In this note, we update our estimates and outlook for NASCON Allied Industries Plc (NASCON) for 2026E. In Q1-26, the company reported EPS growth of 30.5% y/y to NGN14.63 despite a 6.0% y/y decline in revenue. The EPS growth was driven by a significant improvement in cost efficiency, as cost-to-sales margin declined by 922bps y/y to 48.0% (Q1-25: 57.2%) on -24.0% y/y decline in raw materials input costs. Following our review, we update our 2026E estimates, anchored on: (1) improving operating leverage, (2) normalization of CAPEX intensity to 1.0% (2025FY: 15.5%) following the completion of the group’s logistics-led investment cycle in 2025FY, (3) structurally stronger free cash flow generation, and (4) a sustainable shareholder return profile over 2026-2030E. That said, we model a target price of NGN204.16/share, implying a 7.0% downside to the current market price of NGN219.50/share, and therefore maintain our “HOLD” recommendation on the stock. On our estimates, NASCON currently trades at a 2026E P/E and EV/EBITDA of 12.9x and 8.5x compared to MEA peer average of 17.9x and 9.2x, respectively. 

Volume recovery and efficiency gains to drive earnings growth: We project 2026E revenue growth of 15.3% y/y (2026–2030E CAGR: 9.7%), supported by 8.7% volume growth and an estimated 10.0% average price increase across the salt and seasoning segments. On the cost side, continued localisation efforts, a more stable FX environment, and easing imported input cost pressures should drive a 418bps improvement in the COGS ratio to 47.4% (2025A: 51.6%), supporting margin expansion.  Consequently, gross margin is forecast to expand by 418bps y/y to 52.6%. Below the gross profit line, OPEX-to-sales ratio of 19.3% (2025FY: 19.4%) is expected to lag revenue growth, supporting a 636bps expansion in EBITDA margin to 36.2% and reflecting improving operating leverage. With net finance costs expected to remain modest at NGN5.39 billion in 2026E (2025FY: NGN5.35 billion), we expect the improvement in operating profitability to translate efficiently into stronger earnings visibility and bottom-line growth. Accordingly, we project 2026E EPS at NGN17.01, representing growth of 37.1% y/y.

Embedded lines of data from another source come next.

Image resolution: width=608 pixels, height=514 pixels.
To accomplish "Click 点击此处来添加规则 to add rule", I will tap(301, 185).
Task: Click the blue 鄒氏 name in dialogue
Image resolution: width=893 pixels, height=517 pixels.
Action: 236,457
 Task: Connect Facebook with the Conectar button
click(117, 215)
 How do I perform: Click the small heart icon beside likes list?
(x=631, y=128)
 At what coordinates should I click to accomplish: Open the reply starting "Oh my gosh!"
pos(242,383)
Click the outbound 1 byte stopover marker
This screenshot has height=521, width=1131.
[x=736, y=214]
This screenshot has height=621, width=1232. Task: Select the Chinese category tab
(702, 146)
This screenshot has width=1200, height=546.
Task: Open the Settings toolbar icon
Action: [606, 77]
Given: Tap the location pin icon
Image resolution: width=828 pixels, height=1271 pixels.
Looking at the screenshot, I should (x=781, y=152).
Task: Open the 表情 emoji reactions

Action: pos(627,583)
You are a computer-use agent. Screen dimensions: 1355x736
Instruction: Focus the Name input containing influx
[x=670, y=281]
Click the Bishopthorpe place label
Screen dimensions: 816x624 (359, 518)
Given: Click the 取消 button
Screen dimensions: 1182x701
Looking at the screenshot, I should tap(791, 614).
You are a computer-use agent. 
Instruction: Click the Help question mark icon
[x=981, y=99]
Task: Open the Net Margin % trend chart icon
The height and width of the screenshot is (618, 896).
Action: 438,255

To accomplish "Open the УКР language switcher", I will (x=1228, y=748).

Strong Cash Generation Supports Deleveraging: The group’s borrowings have declined sharply following a sustained deleveraging cycle, falling from NGN5.53 billion in 2023FY to NGN2.86 billion in 2024FY and further to NGN66.53 million in 2025FY, driven by strong internal cash generation. This trend has persisted into 2026, with borrowings moderating slightly to NGN65.04 million in Q1-26. Given our expectation of robust operating cash flows (CAGR: +5.1%) and normalized capital expenditure (CAGR: -42.6%) over 2026-2030E, we expect borrowings to remain largely negligible through 2030E, reinforcing the group’s strong balance sheet and financial flexibility.

Valuation: Our target price is NGN204.16/s derived from an equal blend of a DCF and sector relative valuation approach (P/E & EV/EBITDA). Our DCF FV is derived from an equal blend of FCFF (NGN150.51/s) and FCFE (NGN124.03/s), assuming a 22.3% WACC, 23.2% cost of equity, and a 4.0% terminal growth rate. Similarly, our multiple-based FV was derived from a blend of EV/EBITDA (NGN237.56/s) and P/E (NGN304.55/s) multiples, utilising Bloomberg’s Middle East and African peer median for both factors (9.2x and 17.9x) as multipliers.